Judge reached a boiling point postgame on the offense’s futility and implied Garrett’s job could be in jeopardy.

“We’ve got to do a better job of scoring points,” Judge said. “We’ve got to do a better job of putting our players in position to make plays. We have too many good players. We have to put them in a better position to capitalize on it. That’s it.

“We gotta make sure we sit down [Tuesday] as a coaching staff and understand how we have to play this game and give our players a chance to make plays,” the head coach continued. “So in reference to any kind of [bad player] body language at the end of the game, I’ll handle the corrections. But if I was a player, there’d be some things I’d be frustrated with, too.

Garrett lamented publicly last Thursday that the Giants need to invest more in their offensive line the way his Cowboys did to build one of the best fronts in football.

It was a valid and accurate criticism.

GM Dave Gettleman, whose firing is long overdue, was hired in December 2017 to rebuild this offensive line to salvage the end of Eli Manning’s career.

And now the sad truth is that Gettleman’s ineptitude in trying to fix the O-line has now compromised the performance and evaluation of Manning’s successor, Daniel Jones, Gettleman’s sixth overall pick in 2019.

Jones was pressured on 48% of his dropbacks by the Bucs on Monday night, a season high, hassling him into two interceptions which also were on the QB’s bad decision-making.

Jones incredibly has only 23 total TDs and 28 turnovers in 24 games playing for Garrett. That includes 20 TD passes and three rushing TDs compared to 17 interceptions and nine lost fumbles.

He has 11 total TDs and 10 turnovers in 10 games this season: only nine TD passes and two rushing TDs compared to seven INTs and three lost fumbles.

Jones was bad on Monday, too, but there has been frustration surrounding Garrett’s situation for a while.

Garrett has champions in the Mara family at the highest rungs of the organization, which is why he was scheduled to interview for their head coaching vacancy before Judge was hired in January 2020.

It resulted in what looked to be an arranged marriage of sorts on Judge’s staff, even though the club presented the staff as a united front.

Last season, Judge fired Garrett’s Cowboys buddy and Giants O line coach Marc Colombo during the bye for insubordination after an altercation. Then the club quietly let go Garrett’s friend, low level assistant Stephen Brown, at season’s end.

Garrett and Brown both missed a game late due to positive COVID-19 tests.
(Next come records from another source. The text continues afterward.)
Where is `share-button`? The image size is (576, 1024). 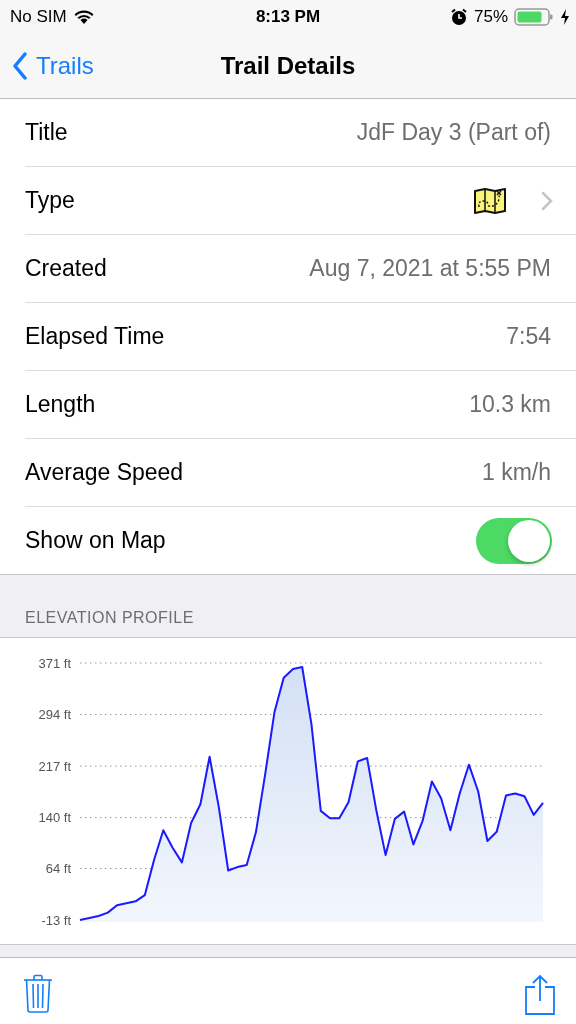
share-button is located at coordinates (540, 995).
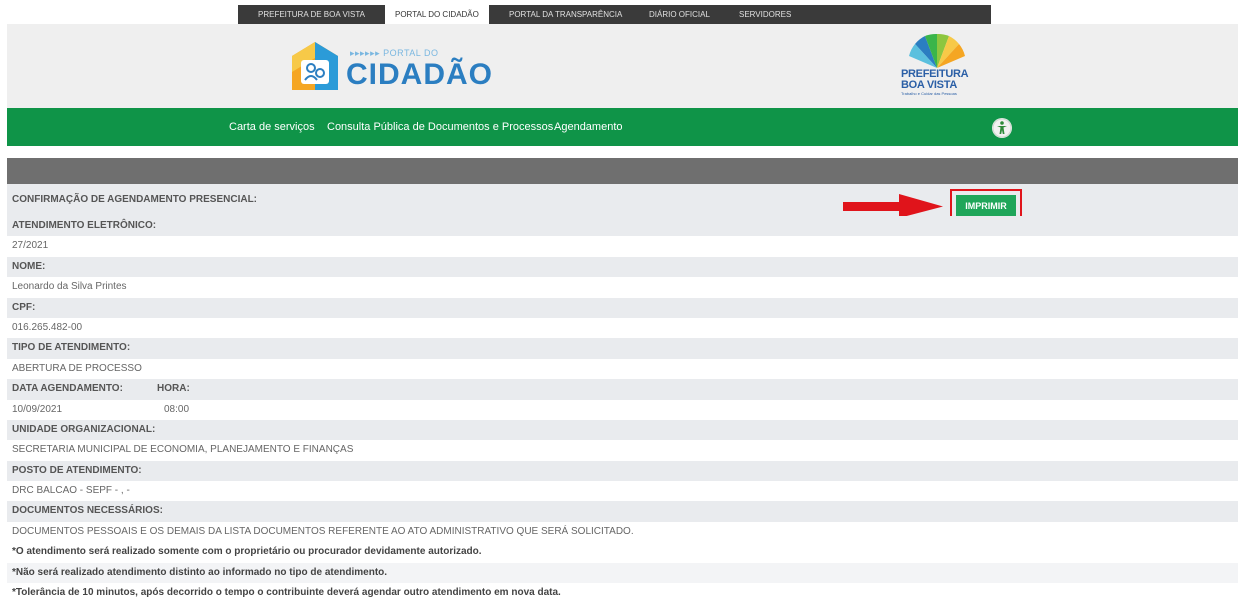 The image size is (1245, 609). What do you see at coordinates (622, 492) in the screenshot?
I see `field-value: DRC BALCAO - SEPF - , -` at bounding box center [622, 492].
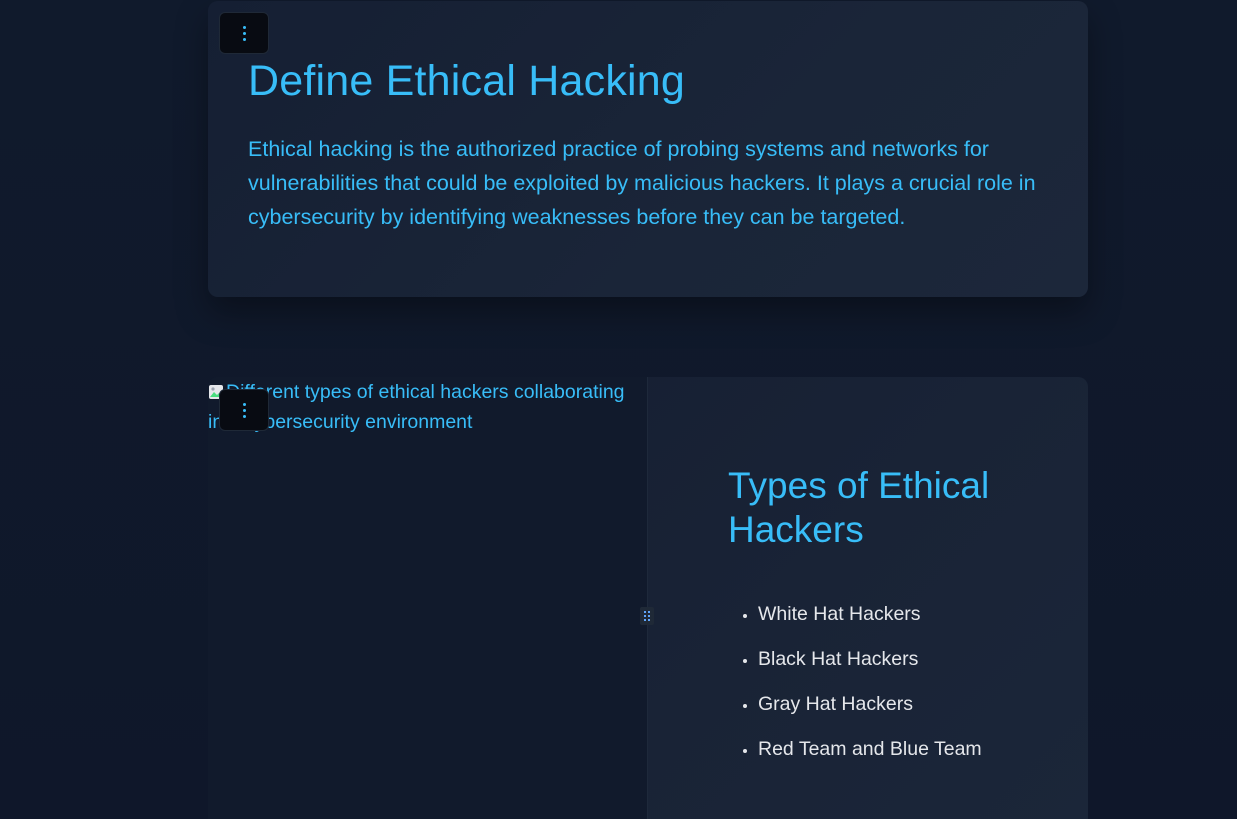  Describe the element at coordinates (467, 81) in the screenshot. I see `define-title: Define Ethical Hacking` at that location.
Kitchens called the plays in a 20-6 loss to the Cleveland Browns in which a few better throws by Colt McCoy might have made a huge difference.

After last season, at least a month went by with no clarity on whether Garrett would return for a second season. He interviewed for the Chargers job, and it’s believed Judge would have replaced him with proper sign-off, but Garrett had enough pull in the building to hang on.

Buffalo Bills offensive coordinator Brian Daboll, a hot head coaching candidate and a former Patriots colleague of Judge’s, made sense as Judge’s OC choice in both 2020 and 2021 if stars had aligned. Instead it was Garrett.

And at the start of this season, it took only two games for players to begin complaining publicly about the offense.

Big money free agent Kenny Golladay was caught on camera yelling at Garrett on the sideline. And when Golladay was asked why he hadn’t made more big plays down the field, he said: “I mean, I don’t really have an answer to that.”

Neither Golladay nor first round picks Kadarius Toney has a TD yet this season. Firing Garrett might not fix everything, but something had to change.